В такое время отправился я с агрономом земотдела в Смелу, богатую когда то сахарной свеклой. По дороге мы часто встречали сахарные заводы с торчащими вытяжными трубами, давно бездействующими без свеклы. Другие, слабо дымились, указывая на угасающую в них жизнь. Все теперь заняты были здесь севом свеклы, и уже многие пострадали из-за нее напрасно.

Утро было влажное и мы зябли. Агроном бережно и не торопясь скручивал на холоде папиросу, внимательно заправлял ее в мундштук и, подбирая с кожуха крошки, вкусно затягивался дымом. Не поднимая глаз, он сказал ни к кому не обращаясь:

— Почему он везет нас по этой дороге? В такую распутицу и на грунтовой дороге легко потонуть, а здесь тем более…

Повозившись с папиросой, он заговорил снова:

— Не езда, а мучение. Так, пожалуй, и к вечеру не доедем до села. Сколько ни едем, а Все еще кроме хвоста кобылы ничего не видно…

Слабая лошадь, вся в болячках, с трудом вытаскивала нас всех из густой грязи, и часто подолгу останавливалась передохнуть.

— Она у тебя спит, — дразнил агроном возницу.

— Не кормленная, — отвечал тот, не поворачивая лица.

Лошадь тяжело дышала и слышно было, как что-то ворочалось у нее в груди. Поношенная сбруя с поблекшими украшениями сползла на брюхо, бока безобразно выдавались из худого тела, шея вытянулась и все ребра были видны.

— Что же нам делать! — продолжал агроном не унимаясь. — Ждать здесь засухи, или самим впрягаться в телегу?

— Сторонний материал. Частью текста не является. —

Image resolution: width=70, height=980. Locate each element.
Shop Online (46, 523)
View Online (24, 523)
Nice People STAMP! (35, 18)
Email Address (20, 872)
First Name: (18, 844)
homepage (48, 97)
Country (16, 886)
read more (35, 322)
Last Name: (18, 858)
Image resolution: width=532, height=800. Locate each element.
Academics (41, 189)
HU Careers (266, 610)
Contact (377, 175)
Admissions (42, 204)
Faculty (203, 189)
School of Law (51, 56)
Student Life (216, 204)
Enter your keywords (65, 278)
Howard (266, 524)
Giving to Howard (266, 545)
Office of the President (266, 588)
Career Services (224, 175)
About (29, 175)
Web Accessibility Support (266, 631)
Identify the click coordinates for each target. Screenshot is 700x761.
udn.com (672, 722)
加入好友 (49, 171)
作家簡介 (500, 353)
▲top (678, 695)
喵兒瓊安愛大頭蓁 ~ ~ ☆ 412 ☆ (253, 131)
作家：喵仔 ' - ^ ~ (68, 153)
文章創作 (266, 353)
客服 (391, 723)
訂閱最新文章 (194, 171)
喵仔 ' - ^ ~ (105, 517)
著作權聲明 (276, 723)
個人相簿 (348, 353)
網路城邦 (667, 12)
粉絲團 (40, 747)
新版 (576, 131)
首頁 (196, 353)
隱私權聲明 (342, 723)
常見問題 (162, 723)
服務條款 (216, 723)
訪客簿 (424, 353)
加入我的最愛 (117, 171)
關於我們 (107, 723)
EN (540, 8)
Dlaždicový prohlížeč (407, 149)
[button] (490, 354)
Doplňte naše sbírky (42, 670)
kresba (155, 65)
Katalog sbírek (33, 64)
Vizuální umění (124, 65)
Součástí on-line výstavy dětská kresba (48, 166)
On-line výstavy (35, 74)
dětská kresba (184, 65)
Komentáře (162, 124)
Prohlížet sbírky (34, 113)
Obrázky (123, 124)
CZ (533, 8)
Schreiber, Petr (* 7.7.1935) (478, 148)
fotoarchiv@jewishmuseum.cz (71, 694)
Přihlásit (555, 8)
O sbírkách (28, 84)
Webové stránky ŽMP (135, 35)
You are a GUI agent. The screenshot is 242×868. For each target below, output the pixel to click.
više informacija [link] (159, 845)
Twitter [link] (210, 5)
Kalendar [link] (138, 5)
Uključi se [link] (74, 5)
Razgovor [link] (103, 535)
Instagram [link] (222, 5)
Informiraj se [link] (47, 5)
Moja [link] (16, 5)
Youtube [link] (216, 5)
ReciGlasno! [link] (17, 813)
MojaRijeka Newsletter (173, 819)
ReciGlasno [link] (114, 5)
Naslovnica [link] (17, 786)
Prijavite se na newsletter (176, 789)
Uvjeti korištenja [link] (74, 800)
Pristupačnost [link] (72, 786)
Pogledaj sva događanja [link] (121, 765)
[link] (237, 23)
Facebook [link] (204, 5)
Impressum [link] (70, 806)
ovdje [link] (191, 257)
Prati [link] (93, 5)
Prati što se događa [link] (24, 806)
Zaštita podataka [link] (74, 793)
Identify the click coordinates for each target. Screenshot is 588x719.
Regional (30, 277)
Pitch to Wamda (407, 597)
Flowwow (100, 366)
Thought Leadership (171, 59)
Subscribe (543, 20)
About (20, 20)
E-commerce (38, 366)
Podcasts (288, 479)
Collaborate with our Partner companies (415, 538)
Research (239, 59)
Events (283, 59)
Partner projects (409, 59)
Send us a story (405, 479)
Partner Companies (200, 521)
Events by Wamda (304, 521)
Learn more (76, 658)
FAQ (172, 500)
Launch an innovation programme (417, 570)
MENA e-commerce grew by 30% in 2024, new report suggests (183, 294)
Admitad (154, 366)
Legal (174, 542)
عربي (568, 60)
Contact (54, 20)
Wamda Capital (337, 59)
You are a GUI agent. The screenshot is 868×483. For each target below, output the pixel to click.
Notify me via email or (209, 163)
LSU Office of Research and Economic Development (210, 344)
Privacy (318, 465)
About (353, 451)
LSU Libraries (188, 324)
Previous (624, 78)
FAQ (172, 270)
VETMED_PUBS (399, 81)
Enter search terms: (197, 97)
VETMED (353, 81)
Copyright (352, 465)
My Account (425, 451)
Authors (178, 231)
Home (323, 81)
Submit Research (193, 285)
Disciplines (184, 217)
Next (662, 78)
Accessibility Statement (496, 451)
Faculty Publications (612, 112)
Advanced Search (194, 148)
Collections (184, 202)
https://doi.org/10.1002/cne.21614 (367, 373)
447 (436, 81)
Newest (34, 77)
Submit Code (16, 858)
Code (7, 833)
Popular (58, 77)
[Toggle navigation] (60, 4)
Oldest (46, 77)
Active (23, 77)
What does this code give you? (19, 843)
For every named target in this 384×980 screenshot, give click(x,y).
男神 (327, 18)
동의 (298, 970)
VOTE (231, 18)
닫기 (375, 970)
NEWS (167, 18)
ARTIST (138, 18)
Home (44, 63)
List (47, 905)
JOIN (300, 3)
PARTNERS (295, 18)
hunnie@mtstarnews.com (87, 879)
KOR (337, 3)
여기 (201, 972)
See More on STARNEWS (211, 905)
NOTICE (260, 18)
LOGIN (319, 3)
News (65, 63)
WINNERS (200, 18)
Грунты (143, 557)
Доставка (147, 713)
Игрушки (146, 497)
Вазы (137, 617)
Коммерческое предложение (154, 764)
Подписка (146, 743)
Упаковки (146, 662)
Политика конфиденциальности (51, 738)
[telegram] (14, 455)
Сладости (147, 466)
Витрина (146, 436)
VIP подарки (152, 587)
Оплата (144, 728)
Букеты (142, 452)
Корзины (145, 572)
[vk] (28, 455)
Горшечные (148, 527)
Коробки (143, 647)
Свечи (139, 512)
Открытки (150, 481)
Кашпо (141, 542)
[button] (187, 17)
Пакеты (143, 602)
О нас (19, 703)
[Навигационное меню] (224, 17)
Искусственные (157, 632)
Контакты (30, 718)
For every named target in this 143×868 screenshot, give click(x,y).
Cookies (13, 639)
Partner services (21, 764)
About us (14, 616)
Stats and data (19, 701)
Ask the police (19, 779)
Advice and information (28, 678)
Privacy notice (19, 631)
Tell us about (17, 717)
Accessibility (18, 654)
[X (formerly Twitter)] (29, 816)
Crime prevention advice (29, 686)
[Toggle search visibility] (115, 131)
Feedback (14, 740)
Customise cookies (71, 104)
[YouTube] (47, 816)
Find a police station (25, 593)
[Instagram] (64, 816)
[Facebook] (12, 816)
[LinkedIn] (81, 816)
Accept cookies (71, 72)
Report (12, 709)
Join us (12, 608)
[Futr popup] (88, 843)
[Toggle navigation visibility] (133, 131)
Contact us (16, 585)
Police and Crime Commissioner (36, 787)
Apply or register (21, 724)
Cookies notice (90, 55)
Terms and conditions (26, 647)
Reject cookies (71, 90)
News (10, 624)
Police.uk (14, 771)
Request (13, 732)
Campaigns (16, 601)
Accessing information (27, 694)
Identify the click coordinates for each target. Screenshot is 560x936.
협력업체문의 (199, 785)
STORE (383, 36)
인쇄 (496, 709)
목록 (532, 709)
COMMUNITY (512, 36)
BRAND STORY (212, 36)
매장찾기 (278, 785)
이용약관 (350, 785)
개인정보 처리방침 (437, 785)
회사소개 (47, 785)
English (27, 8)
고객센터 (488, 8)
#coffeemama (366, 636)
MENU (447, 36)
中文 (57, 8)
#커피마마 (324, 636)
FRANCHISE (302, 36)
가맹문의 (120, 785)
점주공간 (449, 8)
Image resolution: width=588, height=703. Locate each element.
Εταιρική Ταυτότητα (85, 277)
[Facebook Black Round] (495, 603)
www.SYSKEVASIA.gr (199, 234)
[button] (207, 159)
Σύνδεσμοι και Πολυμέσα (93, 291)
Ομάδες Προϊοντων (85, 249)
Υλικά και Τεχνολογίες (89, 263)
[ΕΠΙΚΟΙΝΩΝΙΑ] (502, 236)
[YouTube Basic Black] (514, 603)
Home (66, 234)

Где ты подобрал такую калеку?

— Она не кормленная, — повторил мужик, и для виду стал пугать лошадь кнутом. Лошадь напряглась, вытащила нас из лужи, и опять стала.

Тогда мужик рассерчал — он рванул вожжи и заиграл кнутом. Удары кнута ложились рубцами на больном теле и животное нервно вздрагивало.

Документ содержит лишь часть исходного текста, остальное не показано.